After high school, Molina went to Hobart Institute of Welding Technology, one of the nation’s top-rated welding schools, in Troy, Ohio. While he was at Hobart for a year, a faculty member attended an annual conference and learned that Jpl-caltech was recruiting welders. The Hobart faculty member suggested Molina apply.
Molina said he had a phone interview with Jpl-caltech and then did an in-person interview at the Jet Propulsion Lab.
“Technically I’m a Caltech employee,” he said. “I’ve been a Caltech employee six years.”
Molina said he could not go into detail about his work on NASA’S Perseverance Rover and its cruise stage for security reasons. He worked on the thermal systems for the rover and the cruise stage, which involved welding.
He’s proud of the work he does for Jpl-caltech, and he’s proud that he comes from Murphys and the Mother Lode.
“It’s something I never thought I would be able to do,” he said. “It’s amazing growing up here, and it taught me things I still use today. It’s exciting to see the things I work on and will continue to work on.”
Liftoff for Perseverance and Ingenuity from Space Launch Complex 41 at Cape Canaveral Air Force Station in Florida — powered by a United Launch Alliance Atlas V 541 rocket — happened at 7:50 a.m. Eastern Daylight Time on July 30.
Touchdown on Mars for Perseverance and Ingenuity was at 3:55 p.m. Eastern on Thursday. NASA’S Mars Perseverance rover and Ingenuity helicopter are part of NASA’S Mars Exploration Program, a long-term effort to do robotic exploration on the Red Planet. The rover’s seven instruments will search for habitable conditions in the ancient past and signs of past microbial life on Mars.
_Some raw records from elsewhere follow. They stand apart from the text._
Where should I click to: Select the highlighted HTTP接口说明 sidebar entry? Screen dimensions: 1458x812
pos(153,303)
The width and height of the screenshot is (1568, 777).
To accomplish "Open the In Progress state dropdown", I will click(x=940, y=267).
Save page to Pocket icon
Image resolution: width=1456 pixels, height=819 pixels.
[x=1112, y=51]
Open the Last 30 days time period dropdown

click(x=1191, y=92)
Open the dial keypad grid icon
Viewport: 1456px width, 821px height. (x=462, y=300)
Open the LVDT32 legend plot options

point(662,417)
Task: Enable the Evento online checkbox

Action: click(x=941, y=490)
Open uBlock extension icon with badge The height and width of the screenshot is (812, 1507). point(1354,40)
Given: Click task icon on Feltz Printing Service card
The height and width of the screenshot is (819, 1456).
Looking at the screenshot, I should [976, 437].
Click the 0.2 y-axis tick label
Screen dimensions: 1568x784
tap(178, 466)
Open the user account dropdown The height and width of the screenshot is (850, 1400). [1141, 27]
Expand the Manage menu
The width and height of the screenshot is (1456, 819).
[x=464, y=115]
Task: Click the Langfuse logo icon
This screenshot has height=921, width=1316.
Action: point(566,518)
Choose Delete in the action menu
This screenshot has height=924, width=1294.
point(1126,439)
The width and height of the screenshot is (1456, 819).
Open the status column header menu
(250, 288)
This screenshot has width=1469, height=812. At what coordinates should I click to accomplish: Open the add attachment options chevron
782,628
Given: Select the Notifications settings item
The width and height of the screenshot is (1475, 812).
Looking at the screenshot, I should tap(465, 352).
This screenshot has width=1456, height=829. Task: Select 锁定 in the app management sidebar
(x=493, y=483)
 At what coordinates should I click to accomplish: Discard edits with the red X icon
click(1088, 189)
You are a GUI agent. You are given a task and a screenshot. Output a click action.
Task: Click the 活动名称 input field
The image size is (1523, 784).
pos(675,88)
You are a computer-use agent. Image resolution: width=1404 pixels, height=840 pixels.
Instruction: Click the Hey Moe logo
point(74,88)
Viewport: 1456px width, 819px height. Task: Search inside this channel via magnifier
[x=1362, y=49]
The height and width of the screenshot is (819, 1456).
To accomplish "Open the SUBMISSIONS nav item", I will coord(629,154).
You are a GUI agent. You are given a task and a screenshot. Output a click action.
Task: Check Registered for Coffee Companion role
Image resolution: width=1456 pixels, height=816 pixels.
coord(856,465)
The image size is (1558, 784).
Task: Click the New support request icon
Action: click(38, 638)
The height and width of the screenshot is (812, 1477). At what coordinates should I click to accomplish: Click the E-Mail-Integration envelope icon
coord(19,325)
The Ingenuity helicopter is on the current mission to attempt something that has never been done before: the first controlled flight on another planet in our solar system. According to NASA and Jpl-caltech, taking off from the surface of Mars is equivalent to flying through air as thin as what’s found at altitudes of 100,000 feet on Earth. No terrestrial helicopter has ever flown that high, and it’s more than twice the altitude that jetliners typically fly at.
The plan is that in about two months, Perseverance will drop Ingenuity from its belly, and the helicopter will attempt a series of about five test flights of increasing duration. If tests succeed, it could pave the way for future, larger Marscopters. Having the option of using robotic fliers could expand a space agency’s ability to study the Martian landscape in more detail, just as the transition from stationary landers to rovers did decades ago.
Friends of Molina in Murphys, Jim Riggs, 85, and Elisa Garin, 65, said Friday they have known Molina since he was an infant and are proud of him.
“He worked on that contraption that landed on Mars yesterday,” Riggs said Friday in a phone interview. “It’s just amazing coming from a small town and a small high school and going on to getting a job working for JPL, working on spacecraft. I think it’s remarkable somebody who grew up in Murphys has a job like that. Working for that company is the best job in the world. His paycheck comes from Caltech. It’s remarkable, and it’s something the whole community can be proud of.”
Garin summed up her wonder and pride in Molina’s work Friday when she said, “Part of Calaveras County is on Mars.”